GIVEN ENTRIES:

*****

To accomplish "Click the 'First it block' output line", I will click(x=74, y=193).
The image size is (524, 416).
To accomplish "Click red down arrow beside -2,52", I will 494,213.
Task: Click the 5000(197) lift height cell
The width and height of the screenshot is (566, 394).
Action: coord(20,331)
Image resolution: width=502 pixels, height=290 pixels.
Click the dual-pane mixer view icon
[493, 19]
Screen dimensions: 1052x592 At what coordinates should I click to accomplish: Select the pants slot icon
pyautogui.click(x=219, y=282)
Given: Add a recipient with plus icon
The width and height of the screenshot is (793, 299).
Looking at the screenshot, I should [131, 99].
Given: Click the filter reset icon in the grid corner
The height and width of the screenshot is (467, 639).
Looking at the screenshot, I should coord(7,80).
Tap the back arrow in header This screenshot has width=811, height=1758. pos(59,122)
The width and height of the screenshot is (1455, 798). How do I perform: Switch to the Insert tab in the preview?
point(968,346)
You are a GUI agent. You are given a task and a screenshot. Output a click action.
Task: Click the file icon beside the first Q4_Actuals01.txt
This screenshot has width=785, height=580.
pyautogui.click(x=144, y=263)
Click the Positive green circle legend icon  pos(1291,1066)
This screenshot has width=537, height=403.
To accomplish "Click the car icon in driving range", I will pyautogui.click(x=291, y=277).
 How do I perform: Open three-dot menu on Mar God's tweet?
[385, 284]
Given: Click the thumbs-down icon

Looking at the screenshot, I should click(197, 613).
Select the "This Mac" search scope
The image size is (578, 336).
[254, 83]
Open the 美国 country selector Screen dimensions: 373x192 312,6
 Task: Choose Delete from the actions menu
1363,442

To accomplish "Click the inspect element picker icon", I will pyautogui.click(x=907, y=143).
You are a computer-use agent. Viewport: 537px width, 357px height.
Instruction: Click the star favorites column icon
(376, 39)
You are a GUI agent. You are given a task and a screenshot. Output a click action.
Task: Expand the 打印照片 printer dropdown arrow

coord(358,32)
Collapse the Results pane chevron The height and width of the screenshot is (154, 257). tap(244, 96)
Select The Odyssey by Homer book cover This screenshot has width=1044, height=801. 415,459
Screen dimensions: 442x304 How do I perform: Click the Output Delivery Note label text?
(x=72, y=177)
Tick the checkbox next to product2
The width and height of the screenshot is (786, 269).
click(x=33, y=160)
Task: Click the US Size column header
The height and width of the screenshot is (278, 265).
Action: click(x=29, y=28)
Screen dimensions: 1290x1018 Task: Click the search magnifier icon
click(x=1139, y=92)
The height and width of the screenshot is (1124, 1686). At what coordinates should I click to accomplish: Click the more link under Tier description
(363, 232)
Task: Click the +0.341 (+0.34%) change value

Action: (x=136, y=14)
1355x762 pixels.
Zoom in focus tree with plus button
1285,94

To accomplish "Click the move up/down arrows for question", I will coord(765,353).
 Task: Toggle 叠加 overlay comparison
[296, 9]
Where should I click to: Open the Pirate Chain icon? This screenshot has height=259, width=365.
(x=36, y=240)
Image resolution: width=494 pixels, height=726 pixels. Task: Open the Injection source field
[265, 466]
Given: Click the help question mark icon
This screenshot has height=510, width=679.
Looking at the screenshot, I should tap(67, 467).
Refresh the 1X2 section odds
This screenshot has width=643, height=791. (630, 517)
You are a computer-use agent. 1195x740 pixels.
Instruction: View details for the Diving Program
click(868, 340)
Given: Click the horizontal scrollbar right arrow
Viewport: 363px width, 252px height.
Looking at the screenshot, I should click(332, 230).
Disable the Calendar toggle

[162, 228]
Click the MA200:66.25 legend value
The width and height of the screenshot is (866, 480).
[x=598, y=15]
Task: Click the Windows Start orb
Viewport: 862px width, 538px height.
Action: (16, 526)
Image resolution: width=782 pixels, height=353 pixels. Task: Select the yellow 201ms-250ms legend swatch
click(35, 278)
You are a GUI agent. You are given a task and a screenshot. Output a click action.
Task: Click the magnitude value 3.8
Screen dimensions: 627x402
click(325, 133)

*****

STATED TASK: Lay out the lines above as a numbered list, leaving out any blank lines.

RESULT:
1. To accomplish "Click the 'First it block' output line", I will click(x=74, y=193).
2. The image size is (524, 416).
3. To accomplish "Click red down arrow beside -2,52", I will 494,213.
4. Task: Click the 5000(197) lift height cell
5. The width and height of the screenshot is (566, 394).
6. Action: coord(20,331)
7. Image resolution: width=502 pixels, height=290 pixels.
8. Click the dual-pane mixer view icon
9. [493, 19]
10. Screen dimensions: 1052x592 At what coordinates should I click to accomplish: Select the pants slot icon
11. pyautogui.click(x=219, y=282)
12. Given: Add a recipient with plus icon
13. The width and height of the screenshot is (793, 299).
14. Looking at the screenshot, I should [131, 99].
15. Given: Click the filter reset icon in the grid corner
16. The height and width of the screenshot is (467, 639).
17. Looking at the screenshot, I should coord(7,80).
18. Tap the back arrow in header This screenshot has width=811, height=1758. pos(59,122)
19. The width and height of the screenshot is (1455, 798). How do I perform: Switch to the Insert tab in the preview?
20. point(968,346)
21. You are a GUI agent. You are given a task and a screenshot. Output a click action.
22. Task: Click the file icon beside the first Q4_Actuals01.txt
23. This screenshot has width=785, height=580.
24. pyautogui.click(x=144, y=263)
25. Click the Positive green circle legend icon  pos(1291,1066)
26. This screenshot has width=537, height=403.
27. To accomplish "Click the car icon in driving range", I will pyautogui.click(x=291, y=277).
28.  How do I perform: Open three-dot menu on Mar God's tweet?
29. [385, 284]
30. Given: Click the thumbs-down icon
31. Looking at the screenshot, I should click(197, 613).
32. Select the "This Mac" search scope
33. The image size is (578, 336).
34. [254, 83]
35. Open the 美国 country selector Screen dimensions: 373x192 312,6
36.  Task: Choose Delete from the actions menu
37. 1363,442
38. To accomplish "Click the inspect element picker icon", I will pyautogui.click(x=907, y=143).
39. You are a computer-use agent. Viewport: 537px width, 357px height.
40. Instruction: Click the star favorites column icon
41. (376, 39)
42. You are a GUI agent. You are given a task and a screenshot. Output a click action.
43. Task: Expand the 打印照片 printer dropdown arrow
44. coord(358,32)
45. Collapse the Results pane chevron The height and width of the screenshot is (154, 257). tap(244, 96)
46. Select The Odyssey by Homer book cover This screenshot has width=1044, height=801. 415,459
47. Screen dimensions: 442x304 How do I perform: Click the Output Delivery Note label text?
48. (x=72, y=177)
49. Tick the checkbox next to product2
50. The width and height of the screenshot is (786, 269).
51. click(x=33, y=160)
52. Task: Click the US Size column header
53. The height and width of the screenshot is (278, 265).
54. Action: click(x=29, y=28)
55. Screen dimensions: 1290x1018 Task: Click the search magnifier icon
56. click(x=1139, y=92)
57. The height and width of the screenshot is (1124, 1686). At what coordinates should I click to accomplish: Click the more link under Tier description
58. (363, 232)
59. Task: Click the +0.341 (+0.34%) change value
60. Action: (x=136, y=14)
61. 1355x762 pixels.
62. Zoom in focus tree with plus button
63. 1285,94
64. To accomplish "Click the move up/down arrows for question", I will coord(765,353).
65.  Task: Toggle 叠加 overlay comparison
66. [296, 9]
67. Where should I click to: Open the Pirate Chain icon? This screenshot has height=259, width=365.
68. (x=36, y=240)
69. Image resolution: width=494 pixels, height=726 pixels. Task: Open the Injection source field
70. [265, 466]
71. Given: Click the help question mark icon
72. This screenshot has height=510, width=679.
73. Looking at the screenshot, I should tap(67, 467).
74. Refresh the 1X2 section odds
75. This screenshot has width=643, height=791. (630, 517)
76. You are a computer-use agent. 1195x740 pixels.
77. Instruction: View details for the Diving Program
78. click(868, 340)
79. Given: Click the horizontal scrollbar right arrow
80. Viewport: 363px width, 252px height.
81. Looking at the screenshot, I should click(332, 230).
82. Disable the Calendar toggle
83. [162, 228]
84. Click the MA200:66.25 legend value
85. The width and height of the screenshot is (866, 480).
86. [x=598, y=15]
87. Task: Click the Windows Start orb
88. Viewport: 862px width, 538px height.
89. Action: (16, 526)
90. Image resolution: width=782 pixels, height=353 pixels. Task: Select the yellow 201ms-250ms legend swatch
91. click(35, 278)
92. You are a GUI agent. You are given a task and a screenshot. Output a click action.
93. Task: Click the magnitude value 3.8
94. Screen dimensions: 627x402
95. click(325, 133)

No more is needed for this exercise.